**ПРЕДОСТАВЛЕННЫЙ ФРАГМЕНТ**
####################

Женщины-террористки России. Бескорыстные убийцы
Шрифт:
Скоро объяснились и этот ночной визит и замена надзирателей. Как-то, после свидания с сестрой, Карл простучал мне, что по городу ходят слухи о готовящемся побеге нас с Васей, передают точные подробности плана, бог весть какими путями дошедшие. Карл был обескуражен и поражен. Я отнеслась к этому довольно равнодушно, так как и раньше не верила в возможность осуществления его фантазии. По словам Карла, Курдов распорядился поставить в тюрьме военный караул и ввел ночные обходы тюрьмы полицейскими. Теперь приходилось по вечерам настораживаться, чтобы не застал обход за стуком. Стучать вообще не мешали. Раз или два у меня под окном кто-то крикнул: „Эй, перестаньте стучать — воспрещается“. После я узнала, что это кричал старший надзиратель, обманувший меня в первый вечер насчет Кати. Да раз,
До мельчайших подробностей помню я вечер 29 января. Я вызвала Карла и стала ему говорить о своих дневных думах, о своем настроении. Помню почему-то мне в тот день было как-то страшно тоскливо и как-то не по себе, что ужасно не вязалось с моим ровным светлым настроением этих дней. По создавшейся мало-помалу привычке делиться с Карлом каждой мелочью моей жизни в башне, я говорила ему о своей маленькой тоске.
— А причины нет никакой? — спросил он. В тот миг я не поняла этого вопроса.

####################

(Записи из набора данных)
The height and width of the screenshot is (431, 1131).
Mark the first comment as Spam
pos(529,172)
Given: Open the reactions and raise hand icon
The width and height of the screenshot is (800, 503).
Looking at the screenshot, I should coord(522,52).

####################

**ЗАДАНИЕ A**
Что, согласно предоставленному фрагменту, распорядился сделать Курдов?
**ЗАДАНИЕ B**
Воспроизведите без изменений строки записей, начиная со строки, содержащей «Given: Open the reactions and raise hand icon», и заканчивая последней строкой записей включительно.

**ОТВЕТ НА ЗАДАНИЕ A**
Курдов распорядился поставить в тюрьме военный караул и ввел ночные обходы тюрьмы полицейскими.

**ОТВЕТ НА ЗАДАНИЕ B**
Given: Open the reactions and raise hand icon
The width and height of the screenshot is (800, 503).
Looking at the screenshot, I should coord(522,52).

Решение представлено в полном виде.